By “vagueness” I mean actions that are not explicitly, with mathematical precision, hardcoded but rather logical implications that have to be discovered.
For example, if an AGI was told to compute as many decimal digits of Pi as possible, it couldn’t possibly know what computational substrate is going to do the job most efficiently. That is an implication of its workings that it has to learn about first.
You do not know how to maximize simple U(x). All you have is a vague idea about using some sort of computer to do the job for you. But not how you are going to earn the money to buy the computer and what power source will be the cheapest. All those implicit constraints are unknown to you. They are implicit constraints because you are rational and not only care about maximizing U(x) but also to learn about the world and what it means to practically maximize that function, apart from the mathematical sense, because that’s what rational and intelligent agents do.
If you are assuming some sort of self-replicating calculator that follows a relatively simple set of instructions, then I agree that it will just try to maximize such a function in the mathematically “literal” sense and start to convert all matter in its surrounding to compute the answer. But that is not a general intelligence but mainly a behavior executor without any self-reflection and learning.

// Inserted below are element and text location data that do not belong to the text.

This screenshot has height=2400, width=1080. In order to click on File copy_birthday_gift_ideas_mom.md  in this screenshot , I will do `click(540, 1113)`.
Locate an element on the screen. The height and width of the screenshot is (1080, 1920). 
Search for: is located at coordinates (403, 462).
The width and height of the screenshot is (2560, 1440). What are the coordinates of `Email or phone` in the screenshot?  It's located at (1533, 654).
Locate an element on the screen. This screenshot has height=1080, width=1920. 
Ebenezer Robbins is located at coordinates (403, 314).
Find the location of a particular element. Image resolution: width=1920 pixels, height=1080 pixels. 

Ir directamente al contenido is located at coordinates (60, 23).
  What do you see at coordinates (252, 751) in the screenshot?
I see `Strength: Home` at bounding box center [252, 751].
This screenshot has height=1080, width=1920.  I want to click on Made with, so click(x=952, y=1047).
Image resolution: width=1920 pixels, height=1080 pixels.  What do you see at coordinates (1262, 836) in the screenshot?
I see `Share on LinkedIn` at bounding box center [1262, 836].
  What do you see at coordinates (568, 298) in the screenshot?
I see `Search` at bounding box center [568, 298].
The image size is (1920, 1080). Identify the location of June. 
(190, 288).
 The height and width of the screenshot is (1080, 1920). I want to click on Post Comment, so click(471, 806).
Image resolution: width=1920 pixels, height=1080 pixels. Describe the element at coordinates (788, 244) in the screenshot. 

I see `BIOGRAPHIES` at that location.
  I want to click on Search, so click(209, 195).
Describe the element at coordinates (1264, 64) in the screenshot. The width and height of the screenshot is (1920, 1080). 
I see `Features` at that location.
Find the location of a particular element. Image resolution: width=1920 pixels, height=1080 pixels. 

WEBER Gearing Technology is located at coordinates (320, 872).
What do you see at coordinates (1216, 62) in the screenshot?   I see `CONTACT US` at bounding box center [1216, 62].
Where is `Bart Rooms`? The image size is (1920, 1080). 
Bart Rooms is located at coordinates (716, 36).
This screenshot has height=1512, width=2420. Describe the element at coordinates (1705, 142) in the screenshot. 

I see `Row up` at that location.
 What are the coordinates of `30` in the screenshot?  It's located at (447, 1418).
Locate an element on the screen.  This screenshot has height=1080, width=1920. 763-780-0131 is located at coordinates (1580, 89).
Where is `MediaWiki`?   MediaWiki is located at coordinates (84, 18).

I reckon that it might be possible, although very unlikely, to design some sort of “autistic” general intelligence that tries to satisfy simple U(x) as verbatim as possible while minimizing any posterior exploration. But I haven’t heard any good argument for why such an AI would be the likely outcome of any research. It seems to be the case that it would take an deliberate effort to design such an agent. Any reasonable AGI project will have a strong focus on the capability of the AGI to learn and care what it is supposed to do rather than following a rigid set of functions and compute them without any spatio-temporal scope boundaries and resource limits.
And given complex U(x) I don’t see how even an “autistic” AGI could possibly ignore human intentions. The problem is that it is completely impossible to mathematically define complex U(x) and that therefore any complex U(x) must be made of various sub-functions that have to be defined by the AGI itself while building an accurate model of the world.
For example if U(X) = “Obtaining beliefs about X that correspond to reality as closely as possible”, then U(Minimize human suffering) = U(f(g(x))), where g(Minimize human suffering) = “Understand what ‘human’ refers to and apply f(x)”, where f(x) = “Learn what is meant by ‘minimize suffering’ according to what is referred to by ‘human'”.
In other words, “vagueness” is the necessity of a subsequent definition of actions an AGI is supposed to execute, by the AGI itself, as a general consequence of the impossibility to define complex world states, that an AGI is supposed to achieve.